*ASSIGNMENT*. Leave every image out, and print the remaining lines below exactly.

*EXERCISE MATERIAL*.

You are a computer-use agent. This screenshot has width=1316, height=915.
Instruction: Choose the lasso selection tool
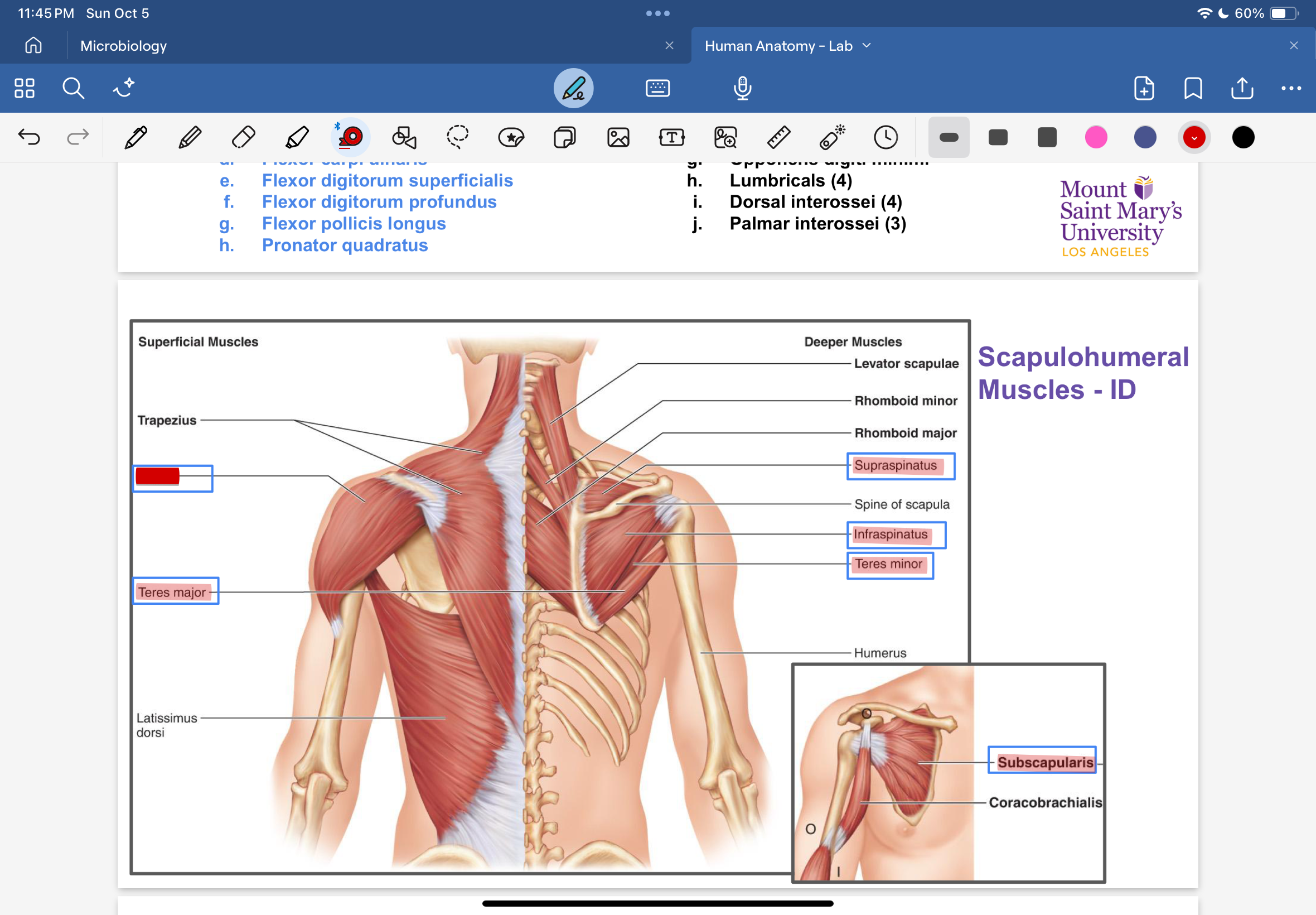[457, 138]
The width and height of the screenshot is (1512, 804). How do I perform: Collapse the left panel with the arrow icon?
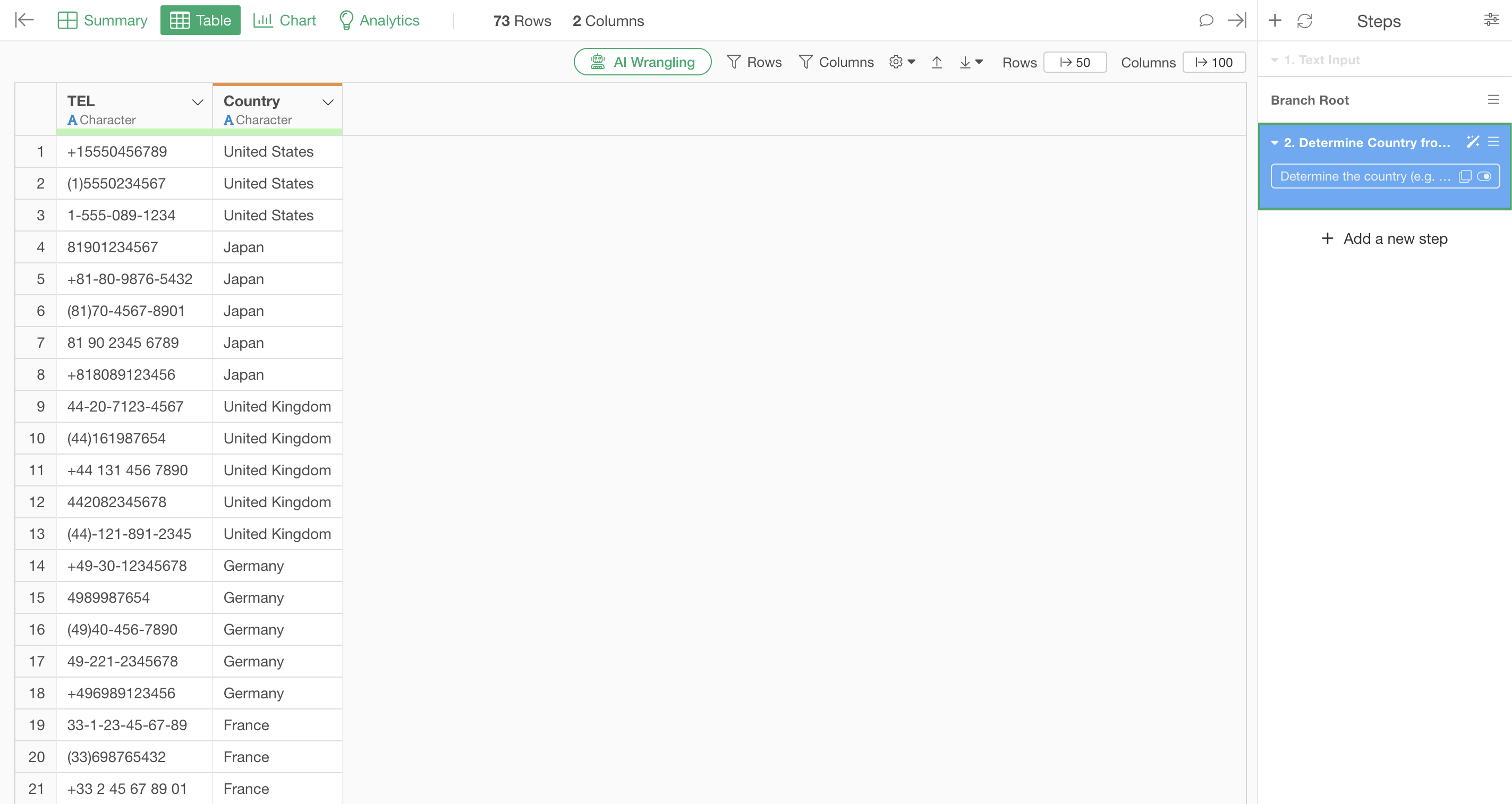[24, 20]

*WRITTEN ANSWER*.
You are a computer-use agent. This screenshot has width=1316, height=915.
Instruction: Choose the lasso selection tool
[457, 138]
The width and height of the screenshot is (1512, 804). How do I perform: Collapse the left panel with the arrow icon?
[24, 20]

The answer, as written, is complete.